Acoustical signal properties for cardiac/respiratory activity and apneas.

Traditionally, auscultation is applied to the diagnosis of either respiratory disturbances by respiratory sounds or cardiac disturbances by cardiac sounds. In addition, for sleep apnea syndrome diagnosis, snoring sounds are also monitored. The present study was aimed at synchronous detection of all three sound components (cardiac, respiratory, and snoring) from a single spot. The sounds were analyzed with respect to the cardiorespiratory activity, and to the detection and classification of apneas. Sound signals from 30 subjects including 10 apnea patients were detected by means of a microphone connected to a chestpiece which was applied to the heart region. The complex nature of the signal was investigated using time, spectral, and statistical approaches, in connection with self-defined time-based and event-based characteristics. The results show that the obstruction is accompanied by an increase of statistically relevant spectral components in the range of 300 to 2000 Hz, however, not within the range up to 300 Hz.
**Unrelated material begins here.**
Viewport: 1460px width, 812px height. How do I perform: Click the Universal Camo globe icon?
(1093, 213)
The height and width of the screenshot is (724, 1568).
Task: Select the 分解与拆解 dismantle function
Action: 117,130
Signal properties are discussed with respect to different breathing types, as well as to the presence and the type of apneas. Principal component analysis of the event-based characteristics shows significant properties of the sound signal with respect to different types of apneas and different patient groups, respectively. The analysis reflects apneas with an obstructive segment and those with a central segment. In addition, aiming for an optimum detection of all three sound components, alternative regions on the thorax and on the neck were investigated on two subjects. The results suggest that the right thorax region in the seventh intercostal space and the neck are optimal regions. It is concluded that for patient assessment, extensive acoustic analysis offers a reduction in the number of required sensor components, especially with respect to compact home monitoring of apneas.